Afiche difundido por las autoridades francesas
Afiche difundido por las autoridades francesas

Por segundo día consecutivo, la policía francesa busca este jueves al terrorista que el pasado martes provocó al menos tres muertos y decenas de heridos en las calles de Estrasburgo, una persecución que no se centra solo en Francia, y que incluye también a Alemania y Suiza.

Chérif Chekatt, de 29 años, es el hombre más buscado de Francia desde que la policía perdió su rastro en el barrio de Neudorf, donde residía al igual que su familia, que sigue arrestada y está siendo interrogada por la policía.

La atención se centra en uno de sus hermanos, cercano al movimiento salafista de Estrasburgo y a quien pudo pedir ayuda para escapar de los agentes tras el ataque en el centro de la capital alsaciana.

Al ser consultado sobre si a la policía se le había ordenado capturar a Chakatt vivo o muerto, el portavoz gubernamental Benjamin Griveaux dijo a CNews: "No importa. Lo mejor sería encontrarlo lo más rápido posible".

Un improvisado memorial fue armado como tributo a las víctimas (Reuters)
Un improvisado memorial fue armado como tributo a las víctimas (Reuters)

A la policía le tomó cuatro meses rastrear a Salah Abdesalam, el principal sospechoso vivo del ataque militante en París de noviembre de 2015, que se escondía en un departamento en Bruselas.

Hasta 720 miembros de las fuerzas de seguridad tratan de encontrar al presunto terrorista, que intercambió disparos con su arma automática con agentes antes de que se perdiera su rastro y que, según los testimonios, resultó herido en un brazo.

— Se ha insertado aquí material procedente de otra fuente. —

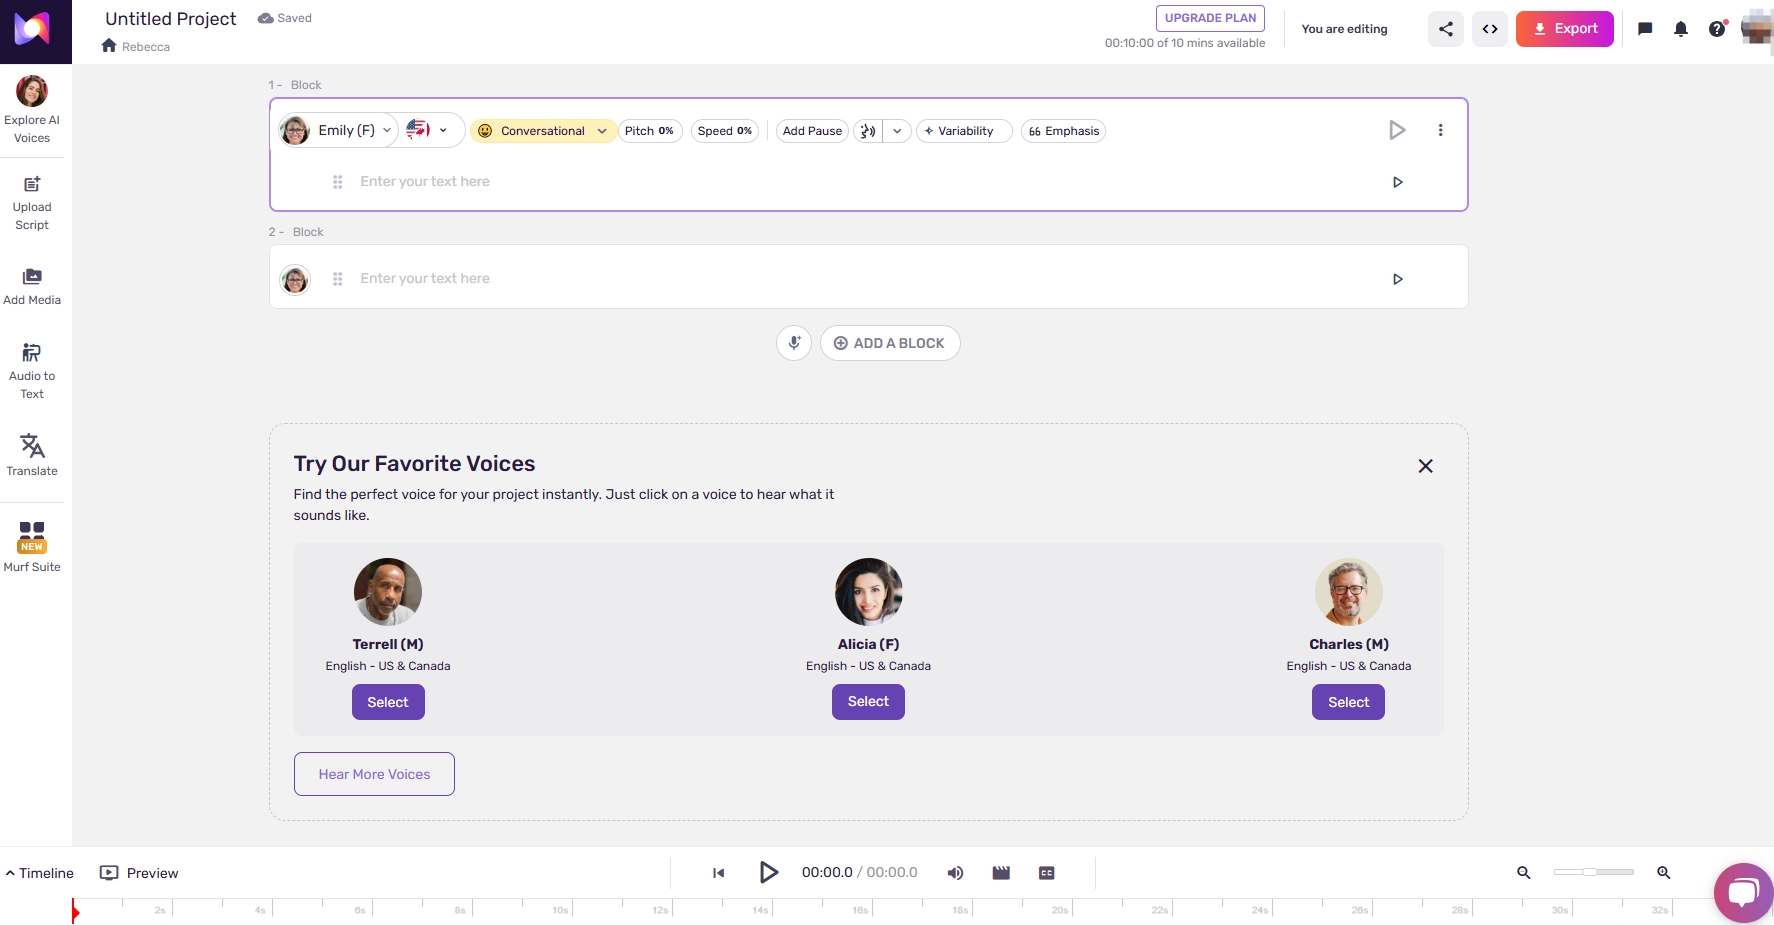The image size is (1774, 925).
Task: Click the microphone record icon
Action: coord(794,343)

Estrasburgo está situada a orillas del Rin, que sirve de frontera con Alemania, un país que Chekatt frecuentaba mucho y donde ya fue condenado y cumplió penas de prisión, por lo que la búsqueda también se centra en ese país, al igual que en Suiza, donde el sospechoso también estuvo en la cárcel.

Agentes patrullan la frontera entre Francia y Alemania (Reuters)
Agentes patrullan la frontera entre Francia y Alemania (Reuters)

Por ello, los controles en la frontera se han reforzado con ambos países y la policía francesa ha pedido la ayuda ciudadana para encontrar al fugitivo.

Fichado por su radicalismo, que los investigadores creen que se afianzó en su última estancia en prisión a finales de 2015, el sospechoso es un delincuente común, condenado 27 veces por robos o actos violentos.

Las autoridades han reforzado la vigilancia en las calles de las grandes ciudades, con 1.300 militares suplementarios durante el periodo navideño.